Pengalaman diperoleh dari tindakan yang sudah dilakukan secara berulang atau telah
memiliki pengalaman dalam program pengobatan tuberkulosis paru (13).
Pemahaman yang baik tentang penyakit TB sangat diperlukan, khususnya bagi yang
sedang merawat anggota keluarga yang menderita penyakit TB. Sebagian besar riset
partisipan tidak mengetahui kapan dan dari mana anaknya terkena penyakit TB. Ada
tiga riset partisipan yang menjelaskan bahwa ada kemungkinan anak mereka tertular
karena kontak langsung dengan anggota keluarga yang positif menderita penyakit
TB. Riset partisipan lainnya baru mengetahui kalau anaknya menderita penyakit TB
setelah anak dibawa ke RS/klinik. Hal ini sesuai dengan penelitian Yulistiyaningrum
(9), yang menyatakan anak yang memiliki riwayat kontak langsung dengan penderita
TB paru memiliki risiko untuk tertular jauh lebih besar dibandingkan anak yang
tidak memiliki kontak dengan penderita TB paru.

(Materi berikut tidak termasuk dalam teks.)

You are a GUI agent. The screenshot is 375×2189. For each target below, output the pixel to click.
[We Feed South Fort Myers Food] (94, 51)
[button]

Sebagian besar riset partisipan tidak mengetahui bahwa penyakit TB adalah
penyakit infeksi yang disebabkan oleh Mycobacterium tuberculosis. Sebagian besar
dari mereka ketika ditanya tentang TB paru mereka lebih menjelaskan pada gejala
yang biasanya terjadi pada penderita TB, terutama yang telah dialami anak ketika
sakit. Gejala yang biasanya terjadi pada anak yaitu batuk lebih dari 21 hari, demam,
penurunan berat badan dan kurang aktif bermain (14). Pemahaman mereka penyakit
TB adalah penyakit dengan gejala batuk yang ditularkan dari penderita TB dewasa.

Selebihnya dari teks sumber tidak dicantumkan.